- Born: 29 July 1872 Attington, England
- Died: 20 May 1958 (aged 85) Berkhamsted, England
- Education: Somerville College, Oxford
- Occupation: Inspector of schools

= Edith Marvin =

British inspector of schools

Edith Mary Marvin, born Edith Mary Deverell (29 July 1872 – 20 May 1958) was a British inspector of schools.

==Life==
Marvin was born in Attington, near Tetsworth, in 1872. Her parents, Mary Seymour and Alfred Deverell JP, were Congregationalists. Her father was a farmer and he also sold coal. She was educated at home until she attended a private school in Weston-super-Mare. In 1892, she gained access to Somerville College, Oxford where she graduated in Modern History, but did not receive a degree because she was a woman. While she was there in 1894 she was one of the seven founding members of the "Associated Prigs". This was the unofficial name of the discussion group that met on Sundays evenings. The first meeting was in her room. They never agreed a name or leader but the group would keep notes and the links established were valuable after they left Somerville. Other founder members were Mildred Pope and Eleanor Rathbone and other early members were Margery Fry and Hilda Oakeley. Marvin left Somerville in 1895 and took an MA from Trinity College Dublin.

Arthur Lyon Bowley, who was later known for his British economic statistics, began this study in the 1890s with work on trade and on wages and income. His 1900 publication Wages in the United Kingdom in the Nineteenth Century was created using the unpaid assistance of Melvin when she was a researcher at the London School of Economics from 1896 to 1898. She then returned to her alma mater to still work as a researcher.
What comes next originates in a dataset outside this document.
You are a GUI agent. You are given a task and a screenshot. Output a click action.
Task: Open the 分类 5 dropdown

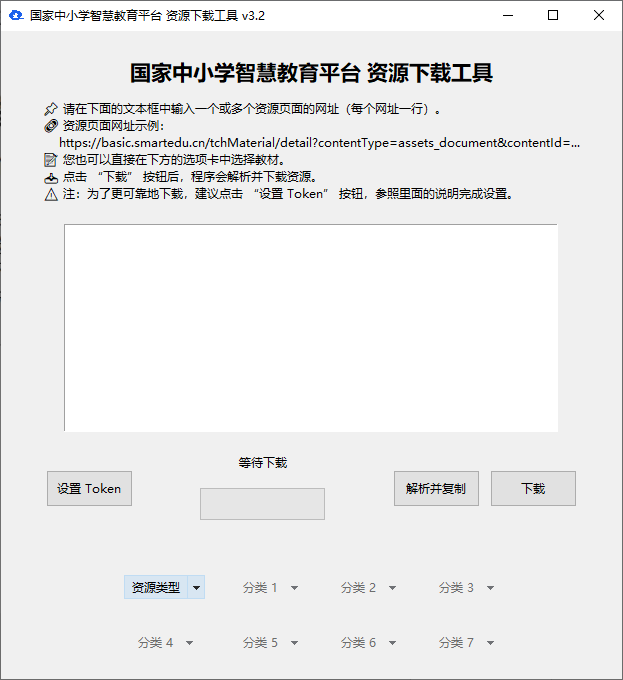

In 1900 she began her career in school inspection as a "woman sub-inspector" employed by the Board of Education. She was looking at girls schools and infant schools and she was unimpressed by the conditions she found firstly in Liverpool and then later in London. In April 1901 she was made a junior inspector together with several other women. She argued that Britain should follow the French model and require children to run or march during their morning break. She ceased to be inspector in 1904, but she carried through her ideas within the National Union of Women Workers. She argued that teachers needed to trained in physiology. She argued that the health of children could also her improved by appointing more female school inspectors and female school managers. Marvin belonged to the committee which presented the Women Graduate Suffrage Petition to the Liberal Prime Minister
Henry Campbell-Bannerman in May 1906.

Marvin died in Berkhamsted in 1958.

==Private life==
She married Francis Sydney Marvin at Tetsworth parish church on 25 June 1904. He was a leading member of the English Positivists. Her new husband proposed a Positivist wedding ceremony conducted by Frederic Harrison but she objected when she realised that it included a poor attitude to gender equality. Their three sons included John Deverell Marvin who became a financial journalist.